## Bar Chart: Prediction Flip Rate Comparison for Different Models
### Overview
The image presents three bar charts comparing the prediction flip rates of different language models (Llama-3-8B, Llama-3-70B, and Mistral-7B-v0.3) across four datasets (PopQA, TriviaQA, HotpotQA, and NQ).
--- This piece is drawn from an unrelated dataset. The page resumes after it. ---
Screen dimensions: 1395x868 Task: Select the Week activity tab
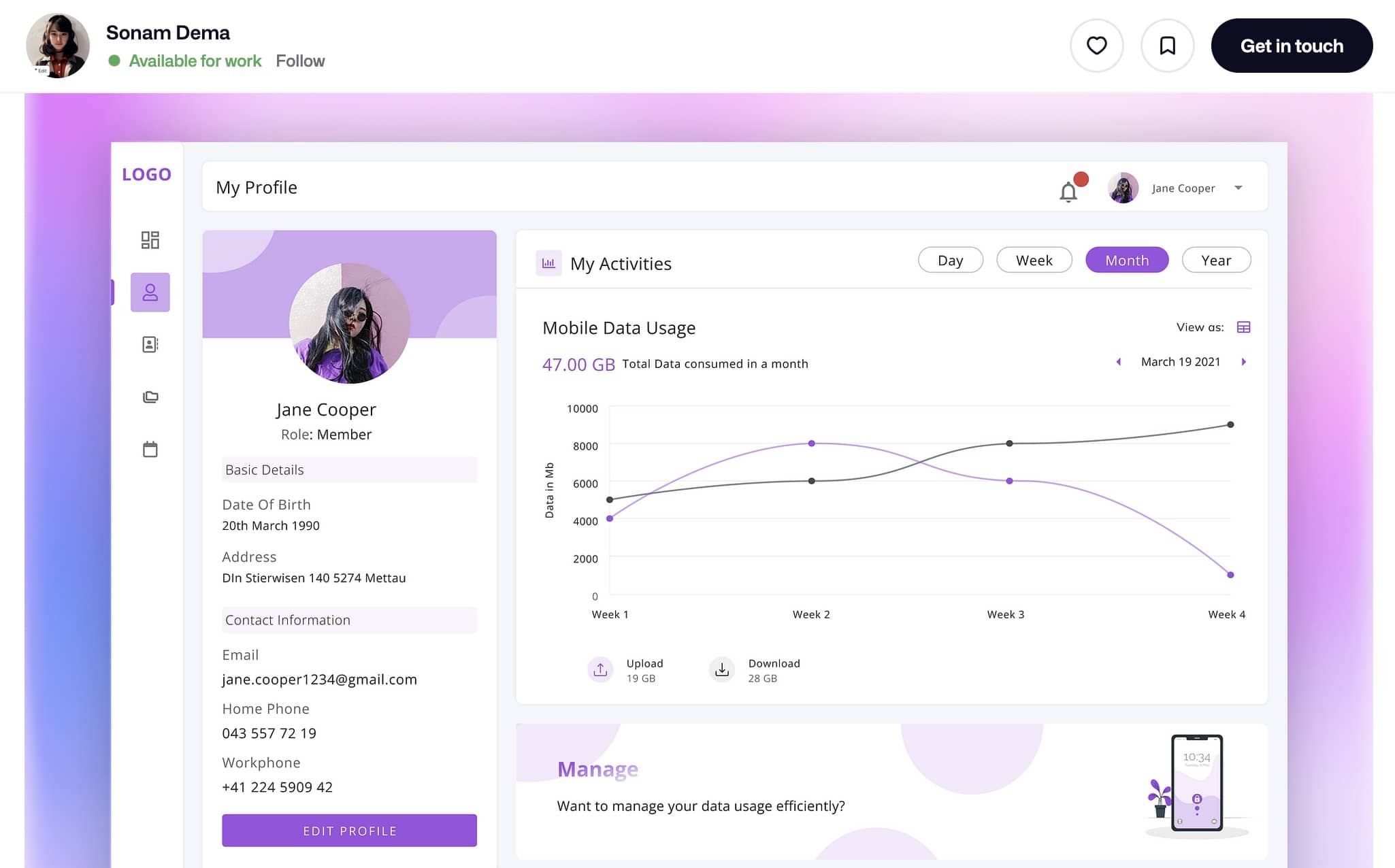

The charts show the prediction flip rates for question-anchored and answer-anchored methods, both with exact questions and random questions.
### Components/Axes
* **Title:** Each chart has a title indicating the language model being evaluated: "Llama-3-8B", "Llama-3-70B", and "Mistral-7B-v0.3".
* **Y-axis:** "Prediction Flip Rate" ranging from 0 to 80.
* **X-axis:** "Dataset" with four categories: "PopQA", "TriviaQA", "HotpotQA", and "NQ".
* **Legend:** Located at the bottom of the image.
* Light Red: "Q-Anchored (exact\_question)"
* Dark Red: "Q-Anchored (random)"
* Light Gray: "A-Anchored (exact\_question)"
* Dark Gray: "A-Anchored (random)"
### Detailed Analysis
**Llama-3-8B**
* **PopQA:**
* Q-Anchored (exact\_question): ~73
* Q-Anchored (random): ~8
* A-Anchored (exact\_question): ~38
* A-Anchored (random): ~23
* **TriviaQA:**
* Q-Anchored (exact\_question): ~73
* Q-Anchored (random): ~12
* A-Anchored (exact\_question): ~34
* A-Anchored (random): ~3
* **HotpotQA:**
* Q-Anchored (exact\_question): ~72
* Q-Anchored (random): ~12
* A-Anchored (exact\_question): ~10
* A-Anchored (random): ~3
* **NQ:**
* Q-Anchored (exact\_question): ~72
* Q-Anchored (random): ~12
* A-Anchored (exact\_question): ~20
* A-Anchored (random): ~3
**Llama-3-70B**
* **PopQA:**
* Q-Anchored (exact\_question): ~75
* Q-Anchored (random): ~8
* A-Anchored (exact\_question): ~30
* A-Anchored (random): ~8
* **TriviaQA:**
* Q-Anchored (exact\_question): ~75
* Q-Anchored (random): ~18
* A-Anchored (exact\_question): ~48
* A-Anchored (random): ~15
* **HotpotQA:**
* Q-Anchored (exact\_question): ~80
* Q-Anchored (random): ~25
* A-Anchored (exact\_question): ~20
* A-Anchored (random): ~5
* **NQ:**
* Q-Anchored (exact\_question): ~72
* Q-Anchored (random): ~18
* A-Anchored (exact\_question): ~30
* A-Anchored (random): ~15
**Mistral-7B-v0.3**
* **PopQA:**
* Q-Anchored (exact\_question): ~75
* Q-Anchored (random): ~10
* A-Anchored (exact\_question): ~28
* A-Anchored (random): ~10
* **TriviaQA:**
* Q-Anchored (exact\_question): ~75
* Q-Anchored (random): ~12
* A-Anchored (exact\_question): ~30
* A-Anchored (random): ~5
* **HotpotQA:**
* Q-Anchored (exact\_question): ~73
* Q-Anchored (random): ~10
* A-Anchored (exact\_question): ~10
* A-Anchored (random): ~2
* **NQ:**
* Q-Anchored (exact\_question): ~73
* Q-Anchored (random): ~10
* A-Anchored (exact\_question): ~15
* A-Anchored (random): ~2
### Key Observations
* **Q-Anchored (exact\_question)** consistently shows the highest prediction flip rate across all datasets and models.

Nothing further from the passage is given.